Why did you decide to go this non-gaming route?
The evolution of my game career was toward more and more player creativity and giving players tools and letting them share what they create. A lot of these players are just regular people who don’t think of themselves as creative. What interested me the most were the creative sharing communities that were building up around these games. I thought of the game as more of a tool to build communities because that was the stickiest part for a lot of people.
What types of gamification did you build into this app?
I never liked the term gamification. It’s kind of like storification. Story is so ubiquitous. You can tell your friends stories over a cup of coffee, or you might go see a 3D movie in IMAX, but they’re both stories. It just surrounds us. It’s the way that we understand the world. And I think games really are just as fundamental. You can’t wave your magic wand and make something a game. It’s more about being playful and exploring. With games you feel like the way to explore things in a light-hearted way a lot of times, and not even goal-directed. You’re going where one takes you, or trying to see what happens if you do this. Even when I’m surfing the Web, it feels playful to me. It’s not a game, but it definitely feels playful. A lot of things people make on the Web are more in the spirit of play, but in terms of the Thred app, it was very focused on the kinesthetic of it in the same way that we’re presenting a game. One of the first things you might want to dive into is the controls and how they feel. I wanted the browsing to feel utterly fluid and fun to window shop. There’s a game that a lot of people play when they’re making content and it’s about social currency. Facebook is a game where you put up a post you go back and look at how many comments you got and that’s your score. People experiment with different posts and the ones that get the most response from your audience is your highest score. So for a lot of people I think in their minds they’re gamifying it.
Where did the idea for Thred come from?
This phone that’s in my pocket has a lot of data about me, whether it’s my location or my Facebook posts or music I’m listening to or photos I take. I have all these different piles of data living in different places and they feel totally disconnected. In my mind I was trying to think of how can we take all these data statements in one place and allow the user to sift through and pick out the place that interests them and turn it into something that they can share or becomes a form of self-expression.
What is a Thred?
We call these things threds, which are basically just a series of sequence of panels of images you can browse very rapidly. You can dive into whenever one you want to. One of the things we have on the app at the bottom is tabs for your day, your camera roll, and your GPS. But we’ll be adding more very soon. And when you open that it will shows you data points that’s been collected about you. It might be where you were at 4:00 p.m. It might be a picture you took. You tap on whichever ones you want and it turns those into panels automatically. So if it was location it will actually go out and find an image. It will even add a narration to it. With the key tabs you can go through your vacation or some event and it will automatically create a backbone of a story for you. And you can go in and add as much as you want to it. We have cartoon tools where I can put in little avatars, or I can put in thought bubbles, or I can do photo filters.

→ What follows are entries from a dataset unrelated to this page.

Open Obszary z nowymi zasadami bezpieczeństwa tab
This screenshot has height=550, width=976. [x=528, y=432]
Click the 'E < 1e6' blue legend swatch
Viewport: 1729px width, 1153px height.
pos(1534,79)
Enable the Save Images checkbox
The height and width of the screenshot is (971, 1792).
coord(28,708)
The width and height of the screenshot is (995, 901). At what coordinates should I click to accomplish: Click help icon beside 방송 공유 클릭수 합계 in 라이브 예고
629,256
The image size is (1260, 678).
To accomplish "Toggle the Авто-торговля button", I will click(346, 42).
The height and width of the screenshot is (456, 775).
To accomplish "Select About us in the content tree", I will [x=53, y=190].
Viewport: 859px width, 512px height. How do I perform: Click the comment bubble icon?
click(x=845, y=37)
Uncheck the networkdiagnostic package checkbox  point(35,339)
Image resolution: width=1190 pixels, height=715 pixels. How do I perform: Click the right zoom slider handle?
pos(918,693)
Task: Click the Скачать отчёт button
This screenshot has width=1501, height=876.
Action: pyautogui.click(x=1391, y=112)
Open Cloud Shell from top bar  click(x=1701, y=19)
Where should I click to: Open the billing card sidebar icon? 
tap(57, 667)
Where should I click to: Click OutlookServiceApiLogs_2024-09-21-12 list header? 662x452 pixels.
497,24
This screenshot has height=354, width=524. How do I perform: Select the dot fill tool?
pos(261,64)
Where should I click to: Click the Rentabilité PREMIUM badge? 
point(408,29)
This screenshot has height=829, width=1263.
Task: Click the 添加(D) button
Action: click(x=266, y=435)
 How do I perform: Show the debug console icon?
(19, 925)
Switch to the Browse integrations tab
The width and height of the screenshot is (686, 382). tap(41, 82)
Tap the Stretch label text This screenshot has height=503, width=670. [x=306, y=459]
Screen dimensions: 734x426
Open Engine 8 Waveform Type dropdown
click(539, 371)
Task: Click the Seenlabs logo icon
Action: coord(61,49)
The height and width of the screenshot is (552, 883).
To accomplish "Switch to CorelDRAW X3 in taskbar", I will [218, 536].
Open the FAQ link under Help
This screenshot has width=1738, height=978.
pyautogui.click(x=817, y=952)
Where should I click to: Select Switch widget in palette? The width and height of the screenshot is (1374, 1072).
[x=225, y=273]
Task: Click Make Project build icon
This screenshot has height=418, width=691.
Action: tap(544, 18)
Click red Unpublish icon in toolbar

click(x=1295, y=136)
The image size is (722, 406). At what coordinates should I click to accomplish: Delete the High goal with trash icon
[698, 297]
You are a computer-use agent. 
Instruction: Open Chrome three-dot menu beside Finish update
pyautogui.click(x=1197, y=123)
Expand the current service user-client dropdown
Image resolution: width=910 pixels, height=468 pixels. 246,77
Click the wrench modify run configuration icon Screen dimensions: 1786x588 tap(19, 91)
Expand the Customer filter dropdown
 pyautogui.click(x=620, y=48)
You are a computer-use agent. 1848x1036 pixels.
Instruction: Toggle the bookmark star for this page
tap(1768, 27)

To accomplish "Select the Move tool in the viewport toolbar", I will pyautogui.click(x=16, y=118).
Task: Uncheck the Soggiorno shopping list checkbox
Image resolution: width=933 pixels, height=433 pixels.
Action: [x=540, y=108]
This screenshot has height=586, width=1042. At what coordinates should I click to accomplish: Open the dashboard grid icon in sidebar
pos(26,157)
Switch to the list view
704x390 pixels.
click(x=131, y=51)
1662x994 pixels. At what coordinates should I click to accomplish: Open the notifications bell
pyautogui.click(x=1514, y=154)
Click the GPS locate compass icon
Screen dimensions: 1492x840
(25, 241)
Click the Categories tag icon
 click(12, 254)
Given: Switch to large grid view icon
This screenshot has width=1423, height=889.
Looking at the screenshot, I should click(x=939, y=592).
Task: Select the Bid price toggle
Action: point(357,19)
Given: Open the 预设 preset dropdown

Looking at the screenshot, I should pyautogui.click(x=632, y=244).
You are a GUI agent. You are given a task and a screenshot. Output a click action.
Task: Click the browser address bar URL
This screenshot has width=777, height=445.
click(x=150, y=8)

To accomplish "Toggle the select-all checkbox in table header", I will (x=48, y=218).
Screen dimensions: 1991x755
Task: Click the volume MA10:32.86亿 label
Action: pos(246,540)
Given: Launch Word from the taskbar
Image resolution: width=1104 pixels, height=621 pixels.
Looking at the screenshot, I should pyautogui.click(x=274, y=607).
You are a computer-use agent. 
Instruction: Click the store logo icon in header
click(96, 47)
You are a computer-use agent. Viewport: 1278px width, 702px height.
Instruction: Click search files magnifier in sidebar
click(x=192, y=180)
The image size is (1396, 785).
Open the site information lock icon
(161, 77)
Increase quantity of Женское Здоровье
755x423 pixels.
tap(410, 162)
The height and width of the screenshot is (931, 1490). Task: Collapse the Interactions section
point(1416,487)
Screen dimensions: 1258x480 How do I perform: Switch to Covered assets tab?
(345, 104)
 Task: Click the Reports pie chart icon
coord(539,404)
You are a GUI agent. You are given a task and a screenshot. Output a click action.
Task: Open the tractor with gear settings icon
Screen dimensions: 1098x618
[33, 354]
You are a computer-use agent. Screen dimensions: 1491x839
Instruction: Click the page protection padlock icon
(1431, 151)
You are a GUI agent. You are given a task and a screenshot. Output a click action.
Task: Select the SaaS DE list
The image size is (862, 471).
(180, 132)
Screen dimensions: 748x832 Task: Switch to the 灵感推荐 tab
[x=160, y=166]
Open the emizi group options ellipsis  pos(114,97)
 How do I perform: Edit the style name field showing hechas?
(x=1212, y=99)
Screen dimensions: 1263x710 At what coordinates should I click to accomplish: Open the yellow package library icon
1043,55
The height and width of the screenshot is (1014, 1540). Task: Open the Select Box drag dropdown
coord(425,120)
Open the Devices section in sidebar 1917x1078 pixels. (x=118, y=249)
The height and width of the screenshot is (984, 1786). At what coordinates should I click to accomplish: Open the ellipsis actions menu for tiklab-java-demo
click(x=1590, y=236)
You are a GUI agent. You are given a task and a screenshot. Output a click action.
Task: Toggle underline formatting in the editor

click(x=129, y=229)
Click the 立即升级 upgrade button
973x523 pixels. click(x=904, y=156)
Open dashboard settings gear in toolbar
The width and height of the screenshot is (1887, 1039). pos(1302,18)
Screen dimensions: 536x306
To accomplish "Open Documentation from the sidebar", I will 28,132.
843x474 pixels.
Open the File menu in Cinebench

Where does the gaming potential come with Threds?
The most important thing is the links that you can add into these scenes. These links can be places, people, other stories, or hashtags, so a user basically can build a branching story. It can be a travel guide. It can be a troubleshooting thing. You can build something through hyper links very much like the Web but in a mobile format, so that’s where you can now use this thing to create games or other things like that. The location, like Union Square (in San Francisco) becomes the container for stories of everyone who was at that place and created a thred. As you move around the environment, sometimes these stories will be spatially distributed. You can open your phone at anyÂ point and what things happened there at the 34th Street Subway Station. So that, plus the other types of links, would be the basis of creating a location-based game. But it can also just be hashtag-based or a person. You can put yourself in as a link and when they click on you there goes all the threds that you created.
How does the social element of Thred work?
It will look at your contacts and you can invite them in. When you make threds you can share them internally as a thread or publish them externally to Facebook or whatever other social networks you want.
How receptive are people to sharing all of this personal data?
It’s very much a generational thing. The 20-year-olds out there have a totally different definition of personal information then my generation or your generation. And when you have these data feeds you choose which ones to subscribe to, so you can opt out of any of them. We never send your photos up to our servers unless you choose to publish them from your data feed. For the most part, we keep all the stuff down on your phone.
When it comes to the location-based game you’re designing, what can you tell us about it?
I’m just digging into it right now. I’ve been using it and trying to figure out all the different things I can do with it. One of my things is Russian space history, so I’ve been writing stories in here. Or when I travel I try to do my travels very quickly. I’m just trying to use it in a lot of different use cases, and it just occurred to me a few days ago that I can do some kind of cool game in that. So I’m really not far enough along yet.